Home Opinion OPINION: The raw-dealed actor/teacher show

OPINION: The raw-dealed actor/teacher show

The Wall Street Journal now realizes that income inequality can be a source of social problems.

No, its famously pro-proprietor commentators haven’t signed up for union cards. In fact, two different editorials in the Aug. 28 opinion pages come not to praise labor organizing but to bury it, whether it’s South American schoolteachers who benefit from policies that “put unions above children” according to Mary Anastasia O’Grady in “Socialism Sinks Venezuela’s Schools,” or Sacramento screenwriters hitting up California for what an unsigned editorial dubs “Jobless Benefits for Susan Sarandon.”

What stands out is the unlikelihood of suddenly developing a tender concern for workers in fields without Sarandon-style stars to draw attention to their cause during the most contentious film industry strike in decades (followed closely by O’Grady decrying the use of schoolchildren as “a good prop for communists” while capitalists are equally happy to use a captive audience to prop up their own profits). Sarandon and actors struggling from a lack of comparable name recognition both benefit by bargaining together. Meanwhile, loyal audiences perennially show up for Sarandon vehicles like The Rocky Horror Picture Show or Thelma & Louise precisely because they get more than a movie ticket’s face value out of them.

More insidious is the Journal’s implication that pro-strike partisans are only “now seeking to put their thumb on the bargaining scale” after the “level playing field for unions and management” put in place by the Taft-Hartley Act in 1947. In fact, as Murray Rothbard has observed, “it was the Taft-Hartley Act” itself that was responsible for “taming as well as privileging” unions and leading them “into the cozy junior partnership with Big Business and Big Government that we know so well today.”

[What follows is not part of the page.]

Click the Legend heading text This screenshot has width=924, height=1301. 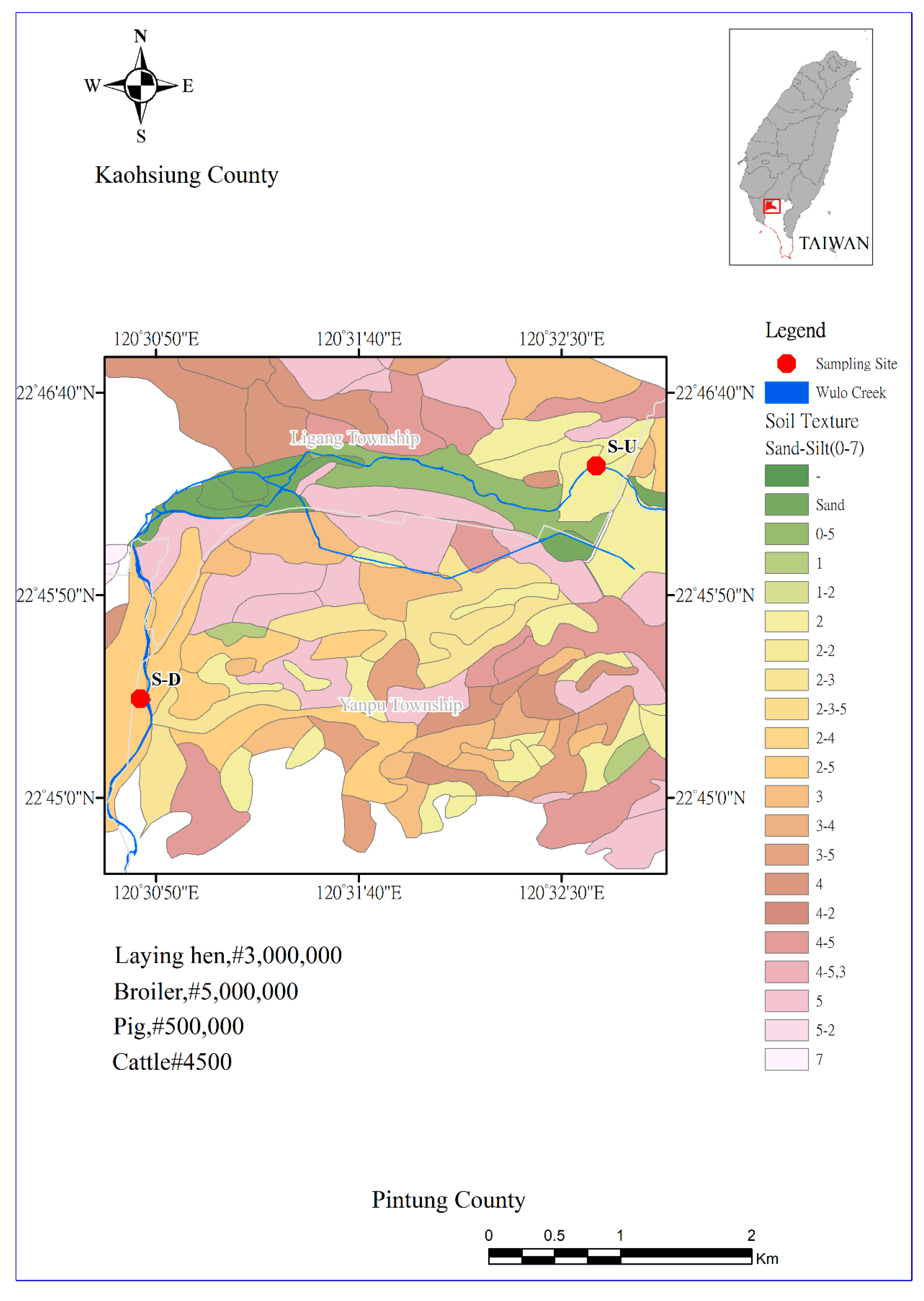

The Journal views subsidies for strikers as inadvertently providing “even more incentive to use artificial intelligence to replace workers” than the course of technological progress resisted by flesh-and-blood thespians. Yet it was cybernetician Stafford Beer, in the aftermath of his efforts to build a participatory computerized economy for leftist leader Salvador Allende in Chile, who foresaw moving past “the cultural myths that all technology is dehumanizing.”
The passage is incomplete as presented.